Cosa prevede l'art. 603 bis del codice penale?

Esso punisce con la reclusione da uno a sei anni e con la multa da 500 a 1.000 euro per ciascun lavoratore reclutato, chi:

"1) recluta manodopera allo scopo di destinarla al lavoro presso terzi in condizioni di sfruttamento, approfittando dello stato di bisogno dei lavoratori;

2) utilizza, assume o impiega manodopera, anche mediante l'attività di intermediazione di cui al numero 1), sottoponendo i lavoratori a condizioni di sfruttamento ed approfittando del loro stato di bisogno."

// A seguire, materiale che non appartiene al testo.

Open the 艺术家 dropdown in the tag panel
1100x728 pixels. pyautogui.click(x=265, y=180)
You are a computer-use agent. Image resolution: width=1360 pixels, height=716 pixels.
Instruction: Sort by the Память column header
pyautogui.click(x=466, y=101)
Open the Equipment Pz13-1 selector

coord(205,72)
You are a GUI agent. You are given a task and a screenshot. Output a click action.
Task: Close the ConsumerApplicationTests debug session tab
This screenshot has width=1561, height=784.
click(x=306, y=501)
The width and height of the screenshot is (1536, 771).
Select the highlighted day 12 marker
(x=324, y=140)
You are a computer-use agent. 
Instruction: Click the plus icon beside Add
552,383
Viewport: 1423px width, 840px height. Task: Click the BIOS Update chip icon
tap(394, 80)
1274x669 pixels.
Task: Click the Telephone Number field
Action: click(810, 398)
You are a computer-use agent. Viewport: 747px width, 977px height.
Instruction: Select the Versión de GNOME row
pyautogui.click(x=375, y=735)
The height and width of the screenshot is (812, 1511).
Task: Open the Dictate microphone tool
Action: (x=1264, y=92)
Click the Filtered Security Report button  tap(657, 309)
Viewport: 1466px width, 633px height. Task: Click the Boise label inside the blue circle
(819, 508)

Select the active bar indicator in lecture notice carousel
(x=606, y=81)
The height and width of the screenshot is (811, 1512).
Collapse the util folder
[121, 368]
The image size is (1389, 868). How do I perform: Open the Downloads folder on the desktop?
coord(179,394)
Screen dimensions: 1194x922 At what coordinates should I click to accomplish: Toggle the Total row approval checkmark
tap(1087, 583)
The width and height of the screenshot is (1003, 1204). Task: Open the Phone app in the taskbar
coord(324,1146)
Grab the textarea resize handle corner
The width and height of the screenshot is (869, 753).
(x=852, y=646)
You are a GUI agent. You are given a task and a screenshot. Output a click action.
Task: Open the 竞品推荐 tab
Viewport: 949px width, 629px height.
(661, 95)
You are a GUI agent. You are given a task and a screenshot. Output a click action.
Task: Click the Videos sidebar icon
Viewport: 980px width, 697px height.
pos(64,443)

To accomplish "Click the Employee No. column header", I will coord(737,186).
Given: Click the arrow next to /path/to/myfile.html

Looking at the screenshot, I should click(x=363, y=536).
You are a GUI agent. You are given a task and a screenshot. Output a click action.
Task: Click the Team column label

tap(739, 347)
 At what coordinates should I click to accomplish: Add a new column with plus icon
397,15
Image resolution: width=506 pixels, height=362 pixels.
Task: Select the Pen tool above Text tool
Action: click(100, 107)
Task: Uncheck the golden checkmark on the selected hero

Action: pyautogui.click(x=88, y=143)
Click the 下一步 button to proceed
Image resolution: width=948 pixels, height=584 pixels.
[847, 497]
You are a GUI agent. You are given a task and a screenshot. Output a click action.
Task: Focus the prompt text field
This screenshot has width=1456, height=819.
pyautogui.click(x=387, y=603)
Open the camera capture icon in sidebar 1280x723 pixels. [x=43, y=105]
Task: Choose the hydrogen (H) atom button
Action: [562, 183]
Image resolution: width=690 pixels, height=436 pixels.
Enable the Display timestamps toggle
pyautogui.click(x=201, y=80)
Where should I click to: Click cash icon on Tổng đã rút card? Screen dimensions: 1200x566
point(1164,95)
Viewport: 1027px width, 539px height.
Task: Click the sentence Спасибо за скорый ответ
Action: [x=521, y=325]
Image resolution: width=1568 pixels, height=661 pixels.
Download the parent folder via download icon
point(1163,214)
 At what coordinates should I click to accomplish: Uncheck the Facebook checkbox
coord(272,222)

Chi ricorre a violenze e minacce è punito con la pena della reclusione da cinque a otto anni e con una multa da 1.000 a 2.000 euro, sempre per ogni lavoratore reclutato. L'articolo precisa che si ha sfruttamento del lavoro in presenza di una o più delle seguenti condizioni:

1) la reiterata corresponsione di retribuzioni in modo palesemente difforme dai contratti collettivi nazionali o territoriali stipulati dalle organizzazioni sindacali più rappresentative a livello nazionale, o comunque sproporzionato rispetto alla quantità e qualità del lavoro prestato;

2) la reiterata violazione della normativa relativa all'orario di lavoro, ai periodi di riposo, al riposo settimanale, all'aspettativa obbligatoria, alle ferie;

3) la sussistenza di violazioni delle norme in materia di sicurezza e igiene nei luoghi di lavoro;

4) la sottoposizione del lavoratore a condizioni di lavoro, a metodi di sorveglianza o a situazioni alloggiative degradanti.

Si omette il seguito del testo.